Как она облизывает ее кончиком языка...
Пока Граевский вспоминал, проснулись бомбометы. Надрывно ухая, их
поддержали гаубицы, и укрепление, где находился Трепов, накрыло смертоносным
градом. Дрожала земля, злость липким комом подкатывала к горлу, окопы
рушились и хоронили мертвых и живых. Когда канонада смолкла, в небо взвились
ракеты и австрийцы повторно пошли в атаку. Встретило их яростное пулеметное
тявканье, перемежаемое редким винтовочным разнобоем.
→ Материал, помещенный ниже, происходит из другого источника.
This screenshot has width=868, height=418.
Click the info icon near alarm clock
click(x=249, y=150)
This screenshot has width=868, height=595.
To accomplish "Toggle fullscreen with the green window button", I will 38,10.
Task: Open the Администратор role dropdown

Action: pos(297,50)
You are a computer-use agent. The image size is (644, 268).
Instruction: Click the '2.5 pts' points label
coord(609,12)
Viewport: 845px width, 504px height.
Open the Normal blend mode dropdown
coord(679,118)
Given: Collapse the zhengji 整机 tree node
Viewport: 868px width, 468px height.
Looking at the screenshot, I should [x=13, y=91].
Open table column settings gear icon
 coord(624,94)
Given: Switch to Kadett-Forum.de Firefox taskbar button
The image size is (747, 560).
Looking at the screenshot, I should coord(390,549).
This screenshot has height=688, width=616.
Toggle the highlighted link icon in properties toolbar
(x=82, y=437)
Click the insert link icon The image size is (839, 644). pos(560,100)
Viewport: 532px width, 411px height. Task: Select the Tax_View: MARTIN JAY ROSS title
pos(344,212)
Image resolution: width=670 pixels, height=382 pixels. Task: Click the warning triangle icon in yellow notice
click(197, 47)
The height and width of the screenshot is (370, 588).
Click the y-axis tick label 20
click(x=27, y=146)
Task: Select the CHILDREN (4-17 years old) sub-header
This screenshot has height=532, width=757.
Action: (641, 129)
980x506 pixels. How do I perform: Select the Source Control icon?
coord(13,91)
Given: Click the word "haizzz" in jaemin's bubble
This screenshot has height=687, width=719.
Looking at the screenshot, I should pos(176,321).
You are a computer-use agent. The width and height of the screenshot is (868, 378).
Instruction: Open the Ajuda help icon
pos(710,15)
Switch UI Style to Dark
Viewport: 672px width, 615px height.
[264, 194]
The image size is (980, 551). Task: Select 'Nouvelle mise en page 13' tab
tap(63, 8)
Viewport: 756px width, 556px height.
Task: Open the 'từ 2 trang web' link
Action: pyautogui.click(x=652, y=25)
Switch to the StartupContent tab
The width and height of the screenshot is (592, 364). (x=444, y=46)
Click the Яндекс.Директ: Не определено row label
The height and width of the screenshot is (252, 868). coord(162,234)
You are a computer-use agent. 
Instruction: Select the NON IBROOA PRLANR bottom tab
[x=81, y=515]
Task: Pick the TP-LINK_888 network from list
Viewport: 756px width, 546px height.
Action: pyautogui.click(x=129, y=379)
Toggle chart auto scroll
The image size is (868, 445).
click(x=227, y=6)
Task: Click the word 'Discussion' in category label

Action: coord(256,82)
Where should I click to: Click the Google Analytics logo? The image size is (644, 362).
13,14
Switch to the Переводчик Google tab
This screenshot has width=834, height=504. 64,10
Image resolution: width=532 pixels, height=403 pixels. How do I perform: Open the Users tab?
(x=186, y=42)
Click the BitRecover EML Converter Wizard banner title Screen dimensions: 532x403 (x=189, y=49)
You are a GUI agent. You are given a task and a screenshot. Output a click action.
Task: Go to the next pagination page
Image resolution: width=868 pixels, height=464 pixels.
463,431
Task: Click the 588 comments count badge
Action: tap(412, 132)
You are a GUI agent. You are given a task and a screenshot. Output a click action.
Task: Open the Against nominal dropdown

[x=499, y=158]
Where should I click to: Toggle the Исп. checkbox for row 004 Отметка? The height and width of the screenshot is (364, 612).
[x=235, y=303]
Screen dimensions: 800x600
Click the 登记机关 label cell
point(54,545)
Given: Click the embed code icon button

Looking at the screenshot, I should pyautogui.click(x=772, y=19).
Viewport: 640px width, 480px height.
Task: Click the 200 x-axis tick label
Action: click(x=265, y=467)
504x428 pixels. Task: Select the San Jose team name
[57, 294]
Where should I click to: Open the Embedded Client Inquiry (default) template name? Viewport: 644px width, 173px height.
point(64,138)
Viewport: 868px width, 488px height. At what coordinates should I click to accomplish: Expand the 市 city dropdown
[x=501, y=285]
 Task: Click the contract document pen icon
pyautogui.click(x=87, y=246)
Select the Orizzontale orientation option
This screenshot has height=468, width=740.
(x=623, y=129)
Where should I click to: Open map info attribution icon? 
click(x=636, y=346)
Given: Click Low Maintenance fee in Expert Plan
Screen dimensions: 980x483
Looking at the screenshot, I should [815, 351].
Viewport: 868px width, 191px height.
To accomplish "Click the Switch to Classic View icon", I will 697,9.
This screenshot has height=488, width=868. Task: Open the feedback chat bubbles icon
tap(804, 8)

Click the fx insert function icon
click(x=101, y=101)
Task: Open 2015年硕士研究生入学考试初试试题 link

Вцепившись в бьющийся
замок, Граевский резал длинными очередями, потом лента кончилась, и,
задохнувшись от собственного бессилия, он схватился за трехлинейку:
- За мной, в штыки!
Кроша сапогами глину, поручик вымахнул на бруствер, оглянулся и впереди
отряда побежал наперерез австрийцам. Всего в штыковую поднялось не более
полуроты, остальные лежали на дне окопа. "Врешь, не возьмешь". Поклонившись
свистнувшей пуле, Граевский выругался и с винтовкой наперерез бросился к
ближайшему австрийцу. В ночных сумерках тот казался великаном. От страха
"манлихеровка" в его руках ходила ходуном, и, отбив ее ствол в сторону,
поручик глубоко вонзил австрийцу в грудь острое четырехгранное лезвие.
- За мной, разведчики. - Пинком в живот освободив штык, он прорвался
сквозь вражескую цепь и побежал что было сил, забирая к угадывавшемуся в
темноте лесу. - За мной.
Позади хрипло дышали, тяжело топали сапоги. Потом хлобыстнули выстрелы,
кто-то, застонав, упал, и с австрийской стороны внезапно ударили из
пулемета, длинной очередью, настильным огнем. Пули, свистнув, взметнули
землю, и сразу гулко повалилось тело, раздался крик, будто раздавили кошку.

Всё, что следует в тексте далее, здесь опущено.